Task goal —
Could you print exactly the lines from the one that contains "This screenshot has height=182, width=258." to the end of the data, both ends included, and nothing else? Skip the pictures.

:: Excerpted data ::

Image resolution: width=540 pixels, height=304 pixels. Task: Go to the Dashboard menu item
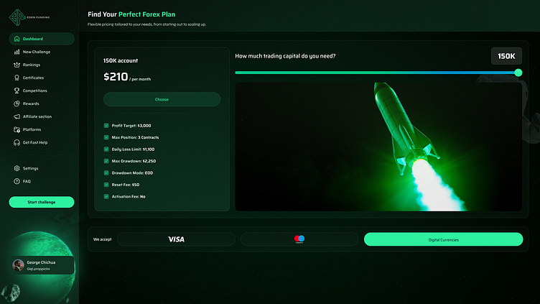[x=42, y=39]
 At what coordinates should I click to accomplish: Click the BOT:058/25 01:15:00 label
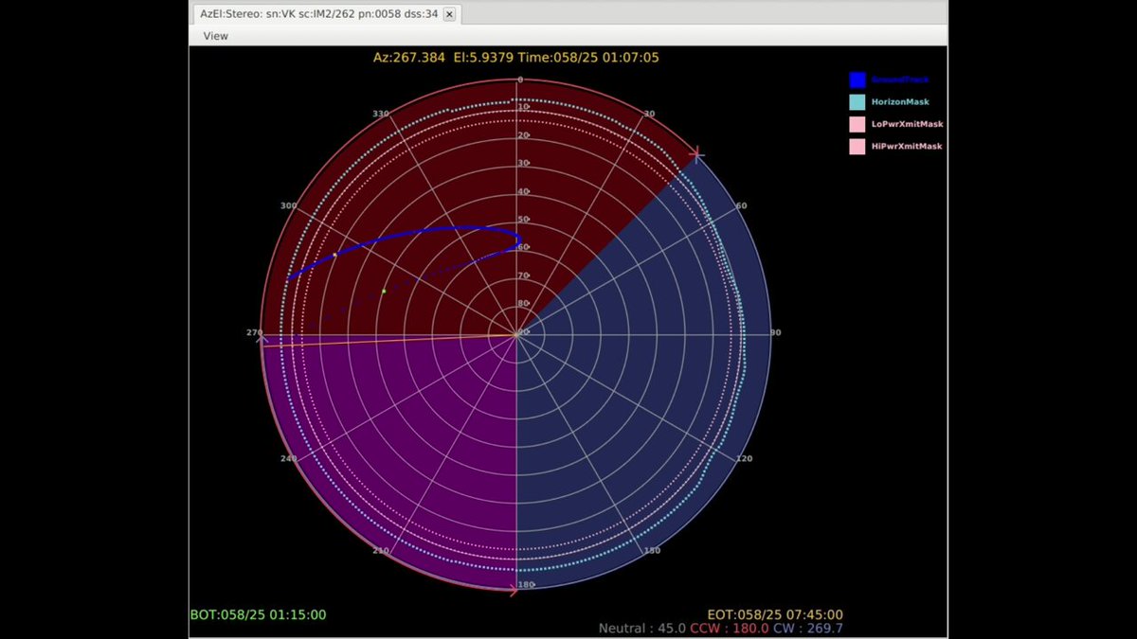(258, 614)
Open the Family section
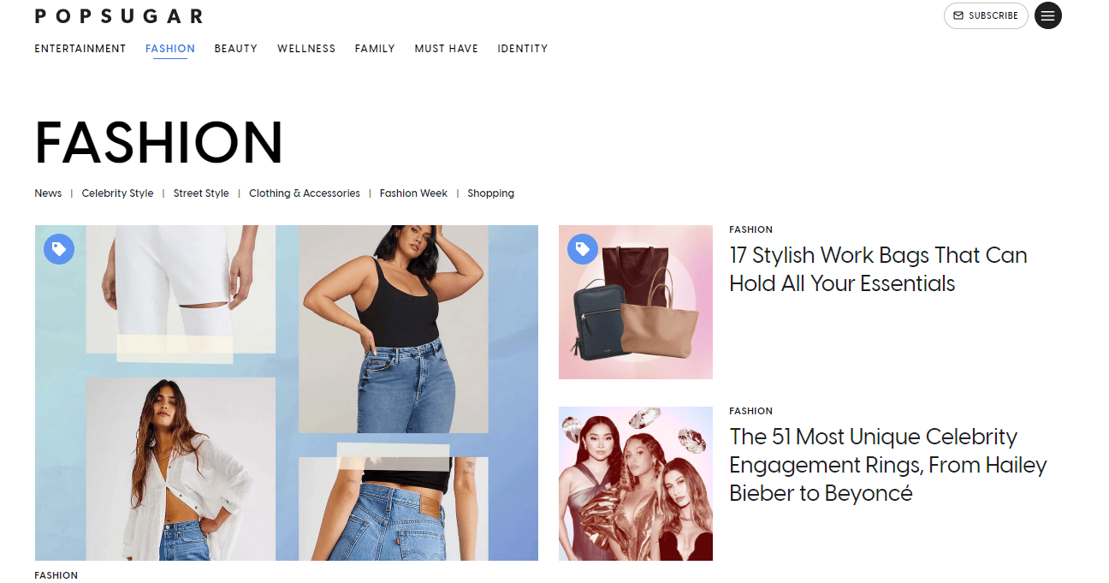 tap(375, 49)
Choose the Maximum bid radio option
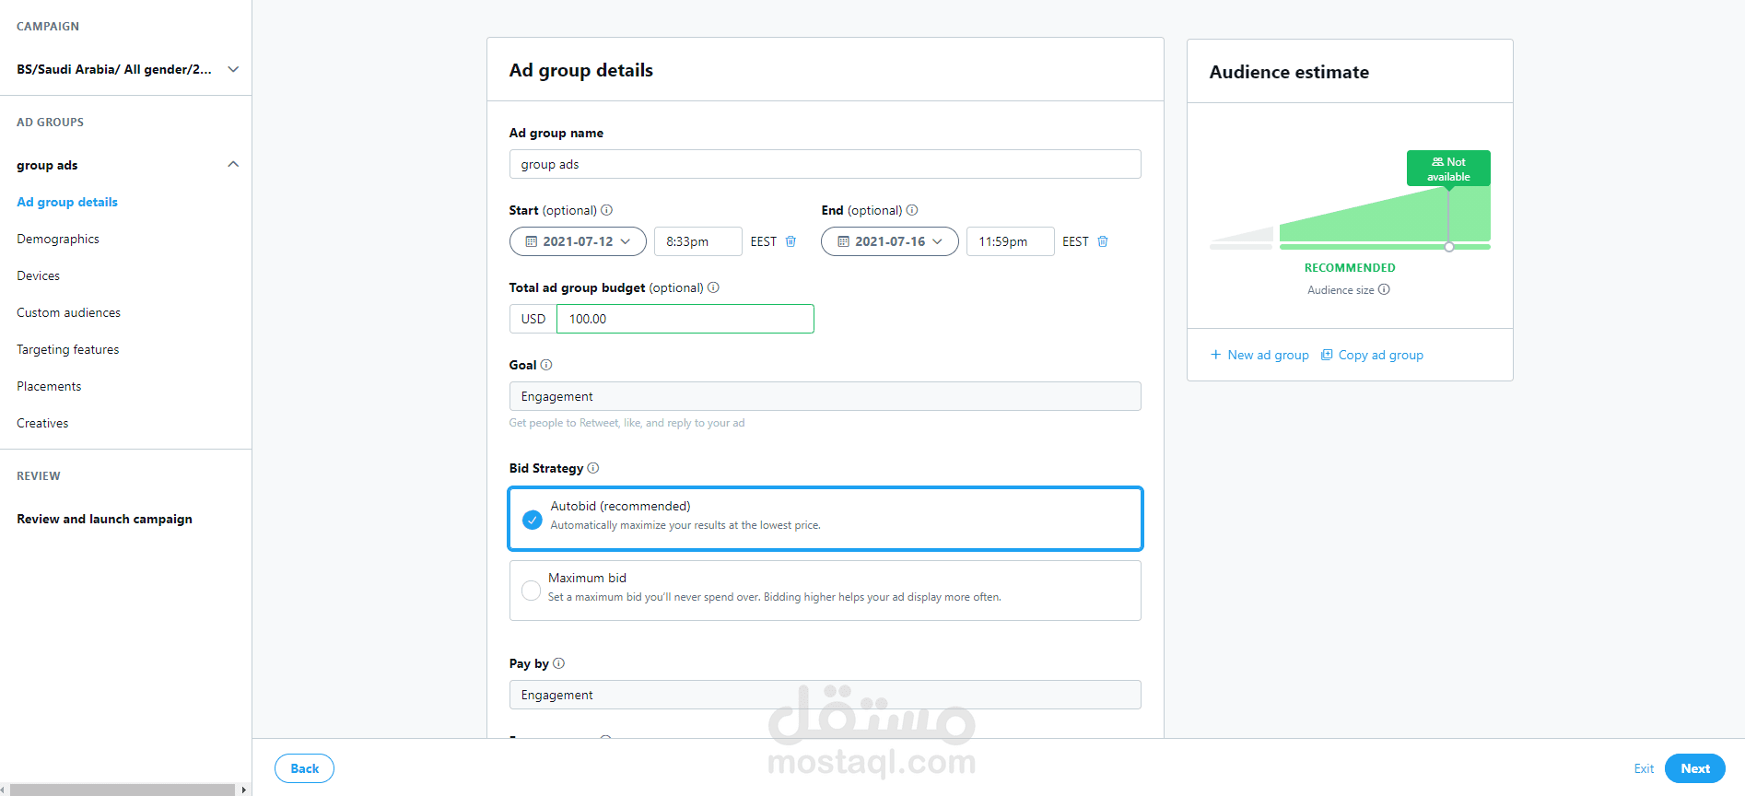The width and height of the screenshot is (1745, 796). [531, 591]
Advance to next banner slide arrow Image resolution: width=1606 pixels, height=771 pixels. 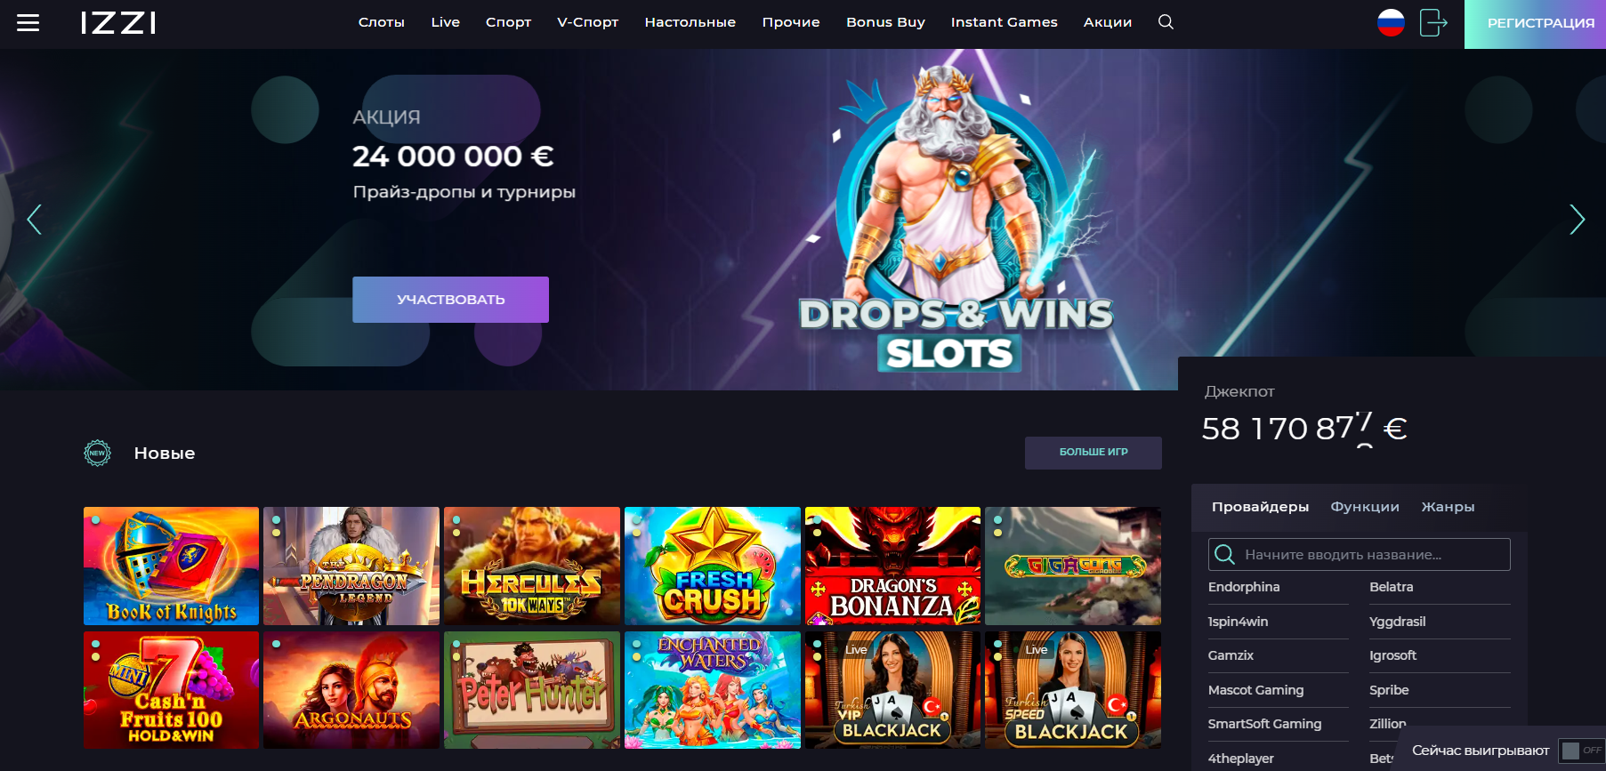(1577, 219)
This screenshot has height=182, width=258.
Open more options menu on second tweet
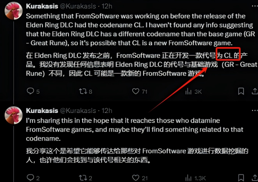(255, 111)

:::

Output below —
This screenshot has height=182, width=258.
Open more options menu on second tweet
(255, 111)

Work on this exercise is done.